Lock file when writing to it from parallel processes in R - r

I use parSapply() from parallel package in R. I need to perform calculations on huge amount of data. Even in parallel it takes hours to execute, so I decided to regularly write results to a file from clusters using write.table(), because the process crashes from time to time when running out of memory or for some other random reason and I want to continue calculations from the place it stopped. I noticed that some lines of csv files that I get are just cut in the middle, probably as a result of several processes writing to the file at the same time. Is there a way to place a lock on the file for the time while write.table() executes, so other clusters can't access it or the only way out is to write to separate file from each cluster and then merge the results?

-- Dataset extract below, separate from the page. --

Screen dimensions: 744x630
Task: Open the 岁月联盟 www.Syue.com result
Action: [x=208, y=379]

It is now possible to create file locks using filelock (GitHub)
In order to facilitate this with parSapply() you would need to edit your loop so that if the file is locked the process will not simply quit, but either try again or Sys.sleep() for a short amount of time. However, I am not certain how this will affect your performance.
Instead I recommend you create cluster-specific files that can hold your data, eliminating the need for a lock file and not reducing your performance. Afterwards you should be able to weave these files and create your final results file.
If size is an issue then you can use disk.frame to work with files that are larger than your system RAM.

The old unix technique looks like this:
`#make sure other processes are not writing to the files by trying to create a directory:
if the directory exists it sends an error and then tries again. Exit the repeat when it successfully creates the lock directory
repeat{
if(system2(command="mkdir", args= "lockdir",stderr=NULL)==0){break}
}
write.table(MyTable,file=filename,append=T)
#get rid of the locking directory
system2(command = "rmdir", args = "lockdir")
`

Related

Are locks necessary for writing with fwrite from parallel processes in R?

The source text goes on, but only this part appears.